WORK TO COMPLETE
For this exercise, return exactly the lines of the material below that begin at the one with "Select the lost SYSTEM partition" and stop after the one with "Task: Click the Go to button".

RECORDS SUPPLIED
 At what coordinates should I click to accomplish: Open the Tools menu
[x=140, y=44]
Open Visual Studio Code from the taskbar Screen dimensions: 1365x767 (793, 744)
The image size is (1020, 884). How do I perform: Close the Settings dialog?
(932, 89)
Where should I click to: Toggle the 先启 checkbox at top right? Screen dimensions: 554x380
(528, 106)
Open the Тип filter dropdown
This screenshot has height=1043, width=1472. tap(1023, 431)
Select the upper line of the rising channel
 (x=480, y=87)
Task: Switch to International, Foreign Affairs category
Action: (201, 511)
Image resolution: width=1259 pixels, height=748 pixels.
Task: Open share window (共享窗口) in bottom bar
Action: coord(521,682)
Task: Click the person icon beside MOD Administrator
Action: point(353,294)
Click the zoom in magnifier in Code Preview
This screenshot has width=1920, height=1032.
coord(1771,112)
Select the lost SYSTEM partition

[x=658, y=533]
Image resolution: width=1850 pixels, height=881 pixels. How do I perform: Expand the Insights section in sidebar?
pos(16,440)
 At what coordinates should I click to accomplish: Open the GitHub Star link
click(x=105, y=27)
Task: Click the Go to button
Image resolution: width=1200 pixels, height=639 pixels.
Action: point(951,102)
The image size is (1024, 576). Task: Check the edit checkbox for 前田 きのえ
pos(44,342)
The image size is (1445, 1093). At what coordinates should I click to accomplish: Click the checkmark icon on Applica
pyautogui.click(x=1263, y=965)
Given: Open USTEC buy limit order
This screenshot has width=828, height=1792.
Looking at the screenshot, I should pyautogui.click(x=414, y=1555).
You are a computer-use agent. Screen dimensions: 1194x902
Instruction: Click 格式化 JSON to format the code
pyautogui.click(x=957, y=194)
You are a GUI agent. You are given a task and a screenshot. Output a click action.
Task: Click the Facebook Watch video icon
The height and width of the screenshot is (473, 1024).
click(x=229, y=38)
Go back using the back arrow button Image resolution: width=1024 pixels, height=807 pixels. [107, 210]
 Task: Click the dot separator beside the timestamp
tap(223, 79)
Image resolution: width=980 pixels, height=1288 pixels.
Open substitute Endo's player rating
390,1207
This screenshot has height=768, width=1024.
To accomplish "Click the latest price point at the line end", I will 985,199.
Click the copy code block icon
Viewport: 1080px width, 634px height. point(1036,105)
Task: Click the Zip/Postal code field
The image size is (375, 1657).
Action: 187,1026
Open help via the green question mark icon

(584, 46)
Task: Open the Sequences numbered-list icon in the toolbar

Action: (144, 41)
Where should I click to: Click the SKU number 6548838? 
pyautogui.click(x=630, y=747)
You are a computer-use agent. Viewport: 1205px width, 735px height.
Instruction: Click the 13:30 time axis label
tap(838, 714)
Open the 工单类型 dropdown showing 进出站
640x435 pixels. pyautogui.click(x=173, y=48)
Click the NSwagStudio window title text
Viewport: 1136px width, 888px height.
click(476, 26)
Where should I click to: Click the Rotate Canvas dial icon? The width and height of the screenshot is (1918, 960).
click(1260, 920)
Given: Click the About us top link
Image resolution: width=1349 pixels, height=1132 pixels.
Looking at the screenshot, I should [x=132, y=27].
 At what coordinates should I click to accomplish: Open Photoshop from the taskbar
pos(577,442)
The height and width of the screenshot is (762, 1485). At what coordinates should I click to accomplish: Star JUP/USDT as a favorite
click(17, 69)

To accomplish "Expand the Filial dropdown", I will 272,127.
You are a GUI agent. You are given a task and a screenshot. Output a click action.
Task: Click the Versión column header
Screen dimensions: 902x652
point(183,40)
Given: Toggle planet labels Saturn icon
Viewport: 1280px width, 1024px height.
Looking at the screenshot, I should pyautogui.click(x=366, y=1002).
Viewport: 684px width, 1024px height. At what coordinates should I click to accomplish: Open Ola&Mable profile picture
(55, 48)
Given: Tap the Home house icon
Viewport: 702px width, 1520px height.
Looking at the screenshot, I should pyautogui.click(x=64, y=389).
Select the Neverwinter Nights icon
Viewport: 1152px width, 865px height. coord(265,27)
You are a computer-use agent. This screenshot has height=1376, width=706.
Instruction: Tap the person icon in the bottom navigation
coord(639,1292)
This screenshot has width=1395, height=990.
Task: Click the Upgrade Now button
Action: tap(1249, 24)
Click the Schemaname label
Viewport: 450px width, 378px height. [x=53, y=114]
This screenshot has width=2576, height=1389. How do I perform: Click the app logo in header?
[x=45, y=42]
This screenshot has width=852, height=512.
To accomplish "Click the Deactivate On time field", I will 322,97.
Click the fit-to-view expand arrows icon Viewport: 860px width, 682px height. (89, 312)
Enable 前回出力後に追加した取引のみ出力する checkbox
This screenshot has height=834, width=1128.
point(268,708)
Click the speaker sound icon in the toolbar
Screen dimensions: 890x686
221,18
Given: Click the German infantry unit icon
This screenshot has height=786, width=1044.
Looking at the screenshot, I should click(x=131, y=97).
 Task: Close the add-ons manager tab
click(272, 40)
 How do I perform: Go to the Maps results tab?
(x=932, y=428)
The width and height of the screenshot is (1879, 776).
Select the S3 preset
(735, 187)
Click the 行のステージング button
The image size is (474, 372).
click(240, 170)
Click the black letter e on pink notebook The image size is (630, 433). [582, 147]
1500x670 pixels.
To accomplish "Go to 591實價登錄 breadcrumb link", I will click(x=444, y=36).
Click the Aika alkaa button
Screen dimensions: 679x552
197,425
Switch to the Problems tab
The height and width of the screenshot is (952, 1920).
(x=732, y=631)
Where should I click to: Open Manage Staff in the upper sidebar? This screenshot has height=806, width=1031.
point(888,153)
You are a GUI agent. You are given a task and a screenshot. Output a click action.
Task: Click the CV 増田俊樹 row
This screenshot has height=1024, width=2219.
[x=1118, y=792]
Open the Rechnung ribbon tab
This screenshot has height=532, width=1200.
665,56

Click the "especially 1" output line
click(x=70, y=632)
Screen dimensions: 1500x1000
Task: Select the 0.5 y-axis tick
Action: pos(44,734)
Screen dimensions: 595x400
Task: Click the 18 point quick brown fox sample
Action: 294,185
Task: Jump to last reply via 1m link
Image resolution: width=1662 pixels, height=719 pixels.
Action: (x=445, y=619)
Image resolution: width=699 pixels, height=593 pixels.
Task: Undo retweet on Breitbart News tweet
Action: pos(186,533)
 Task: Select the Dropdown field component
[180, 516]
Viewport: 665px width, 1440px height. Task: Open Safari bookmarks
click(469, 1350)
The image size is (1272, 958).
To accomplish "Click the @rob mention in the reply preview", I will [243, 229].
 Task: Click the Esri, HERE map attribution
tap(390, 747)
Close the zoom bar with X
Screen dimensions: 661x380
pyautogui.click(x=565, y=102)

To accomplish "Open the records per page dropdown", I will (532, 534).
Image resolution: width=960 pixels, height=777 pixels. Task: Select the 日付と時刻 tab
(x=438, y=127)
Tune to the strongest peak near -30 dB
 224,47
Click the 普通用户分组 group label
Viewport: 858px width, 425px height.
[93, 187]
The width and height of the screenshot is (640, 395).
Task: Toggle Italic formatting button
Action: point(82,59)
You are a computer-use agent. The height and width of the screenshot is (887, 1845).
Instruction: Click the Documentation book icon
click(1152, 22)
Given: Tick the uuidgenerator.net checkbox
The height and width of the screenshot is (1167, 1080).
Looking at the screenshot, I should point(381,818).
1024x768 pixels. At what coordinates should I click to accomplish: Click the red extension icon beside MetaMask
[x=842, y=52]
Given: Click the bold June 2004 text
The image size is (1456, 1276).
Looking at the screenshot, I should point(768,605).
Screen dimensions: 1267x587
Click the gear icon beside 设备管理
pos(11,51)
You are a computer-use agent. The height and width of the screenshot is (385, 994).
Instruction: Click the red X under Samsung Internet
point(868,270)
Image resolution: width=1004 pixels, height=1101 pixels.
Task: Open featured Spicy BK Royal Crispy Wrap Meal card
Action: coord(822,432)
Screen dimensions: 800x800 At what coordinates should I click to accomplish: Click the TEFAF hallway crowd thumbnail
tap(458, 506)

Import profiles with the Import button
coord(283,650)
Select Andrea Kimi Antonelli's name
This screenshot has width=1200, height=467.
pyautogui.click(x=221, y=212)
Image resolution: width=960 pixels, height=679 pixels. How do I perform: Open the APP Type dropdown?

RESPONSE TO THE TASK
Select the lost SYSTEM partition

[x=658, y=533]
Image resolution: width=1850 pixels, height=881 pixels. How do I perform: Expand the Insights section in sidebar?
pos(16,440)
 At what coordinates should I click to accomplish: Open the GitHub Star link
click(x=105, y=27)
Task: Click the Go to button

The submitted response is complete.